A fine ottobre il G20 di Roma. Un indiscusso successo dal punto di vista logistico e organizzativo: tutto funziona alla perfezione. Ma i risultati del summit, soprattutto sul fronte della lotta al cambiamento climatico, lasciano delusi gli ambientalisti, facendo rimbalzare quel “bla, bla, bla” coniato dalla giovane Greta Thunberg, assurta ormai da anni a testimonial green dalle giovani generazioni. Non la pensa così Draghi. “Molti dicono che sono stanchi del bla bla bla – si dice convinto in conferenza stampa -, io credo che questo summit sia stato pieno di sostanza”.

IL FUTURO INCERTO TRA LA PERMANENZA A PALAZZO CHIGI E LA SALITA AL COLLE

Intanto arrivano i contraccolpi delle manifestazioni no pass. A Trieste, dove i portuali portano avanti la loro protesta, si registra un focolaio che induce il ministero dell’Interno a varare una stretta su manifestazioni e cortei: saranno concessi solo sit-in e fuori dai centri storici. Non solo. Il governo resta impermeabile alle proteste e, per arginare la quarta ondata che avanza in tutto il mondo, vara il super Green pass. Dal sei dicembre scatta la stretta per i non vaccinati, a loro saranno banditi spettacoli, eventi sportivi, ristoranti al chiuso, cerimonie pubbliche, feste e discoteche: non basterà più un tampone per esservi ammessi. Il 14 dicembre il governo ha prorogato lo stato di emergenza, ‘congelandolo’ per tre mesi, fino a fine marzo.

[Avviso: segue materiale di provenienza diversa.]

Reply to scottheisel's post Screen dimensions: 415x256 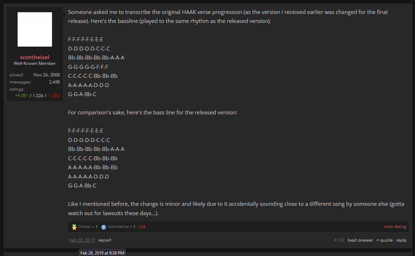(402, 240)
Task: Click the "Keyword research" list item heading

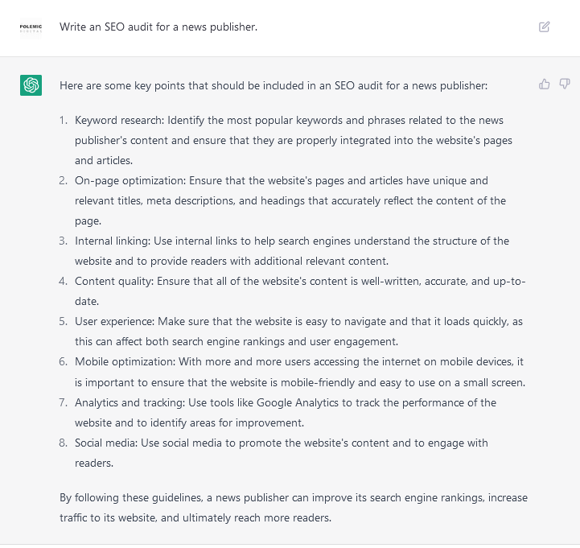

Intanto i partiti si interrogano sulla prossima tappa di ‘super Mario’, se resterà alla guida di Palazzo Chigi o salirà al Colle più alto, per prendere il posto di Mattarella. Il presidente del Consiglio al riguardo tace, si mostra persono indispettito quando in conferenza stampa qualche giornalista, sfidando il suo sopracciglio -che tende a sollevarsi quando qualcosa gli è sgradito-, gli pone domande sul Quirinale. Fino al tradizionale appuntamento della conferenza di fine anno, quando lascia aperto uno spiraglio, definendosi un “nonno al servizio delle istituzioni”, e sostenendo che il governo andrà avanti a prescindere, chiunque sarà alla sua guida. Non la pensano allo stesso modo le forze di maggioranza, che entrano in fibrillazione nell’immediato.

Di recente, in un incontro informale con i ragazzi di ‘Save the children’ nella periferia romana, spronando i giovani a puntare in alto e a far le cose per bene, ha ammesso che lui stesso, come tutti, “sta cercando la sua strada”. Difficile capire se quella strada si fermi a P.Chigi o porti dritti alla Presidenza della Repubblica. Qualsiasi essa sia, l’unica certezza al momento è che il “whatever it takes” per il bene dell’Italia resta e resterà la rotta che Draghi non abbandonerà mai.